Filed under: About the Song
Vanessa Jeanne Long to Recycled Love Songs on the track “No Good at Nothing“:
“I was sitting in that one position that’s completely derogatory towards Native Americans, on some sort of hideously awful matted red rug. He was a mime of sorts, the man that left it here I mean, and he had set up shop and shuffled out, long before we came to this space in Rosemead and claimed it as our brand new Wonderland. And this red rug, well it probably shoulda been tossed in the garbage with all the rest of the junk, but it wasn’t. And my legs were tired. And so therefore, I was sitting on it.
I had just gotten back from Joe’s hometown, Martha’s Vineyard. I would’ve stayed longer, really — it was that nice — but I didn’t want to be considered a Wash-a-Shore. They have this music space there, Peacegate, that’s a lot like our space in Rosemead, except entirely different. And they had all these lovely unpainted ladies that could play instruments galore and sing like that voice in Ursula’s Shell in The Little Mermaid. It was impressive, to say the least. All this multi-tasking going on, and talent to boot, feminine wiles and all that, and me sitting there, taking pictures with my dinky little camera, pretending I was good at that. Which I wasn’t. But I definitely wasn’t about to go around staking my claim on any sort of instrument.

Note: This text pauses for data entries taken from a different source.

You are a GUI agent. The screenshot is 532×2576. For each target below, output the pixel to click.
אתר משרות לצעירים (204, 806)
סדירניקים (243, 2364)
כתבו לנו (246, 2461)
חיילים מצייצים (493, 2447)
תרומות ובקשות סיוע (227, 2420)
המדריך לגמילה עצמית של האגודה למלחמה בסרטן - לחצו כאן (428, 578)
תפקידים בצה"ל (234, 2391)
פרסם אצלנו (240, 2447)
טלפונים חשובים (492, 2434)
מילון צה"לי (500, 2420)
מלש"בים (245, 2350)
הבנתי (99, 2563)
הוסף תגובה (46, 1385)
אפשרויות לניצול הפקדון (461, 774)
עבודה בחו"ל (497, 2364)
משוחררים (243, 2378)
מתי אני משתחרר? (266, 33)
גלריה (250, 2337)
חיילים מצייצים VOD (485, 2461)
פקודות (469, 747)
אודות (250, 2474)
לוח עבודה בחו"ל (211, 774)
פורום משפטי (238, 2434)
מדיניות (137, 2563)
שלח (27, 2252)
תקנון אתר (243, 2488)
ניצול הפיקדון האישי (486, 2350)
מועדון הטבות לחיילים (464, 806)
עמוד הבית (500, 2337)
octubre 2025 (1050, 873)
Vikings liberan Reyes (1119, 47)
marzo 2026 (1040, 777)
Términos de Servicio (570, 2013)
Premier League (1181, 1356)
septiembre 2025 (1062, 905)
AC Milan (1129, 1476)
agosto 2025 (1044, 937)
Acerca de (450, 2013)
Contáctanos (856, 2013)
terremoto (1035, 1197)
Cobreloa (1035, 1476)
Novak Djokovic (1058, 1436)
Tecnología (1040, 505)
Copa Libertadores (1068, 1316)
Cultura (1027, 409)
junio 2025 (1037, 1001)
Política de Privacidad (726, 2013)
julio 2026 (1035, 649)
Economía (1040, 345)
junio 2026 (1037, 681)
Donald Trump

Flash forward to me sitting pretty on said ugly rug. One of the girls from the Island had come to visit, and I was watching her play music, and she was so good at everything. And me? On paper, sure. Tennis, soccer, theatre, pottery, horticulture, baking, being charming….. You name it. I took classes in it. I just couldn’t follow through with following through. My parents were beyond supportive of me and my extremely embarrassing endeavors. But time took its toll, I left the nest and I’ve been sort of flitting and building and collecting straw and weeds ever since. I’m a great fast food reviewer. I can name every public restroom in Los Angeles. I’m A+ at Googling. I can identify any sort of dog breed or concocted dog breed. I’m good at MarioKart. And I guess, I thought, when I wrote this song, that the buck stopped there.
So I sat on said ugly rug. And I wrote this little number. And I’m assuming most humans can relate to falling short and falling hard. And probably, most likely in front of one’s Ultimate High School Crush that one thought they might see again — any day now really — that hopefully this time, one might be on top of things and ten pounds thinner with something super hilarious and witty to say. And if you can’t relate to that, then feel free to stop reading this and downloading now and pretty please come play things you’re halfway decent at with us. Thank you and goodnight. Or good morning. And if it is in fact morning, please feel free to eat a piece of bacon for me.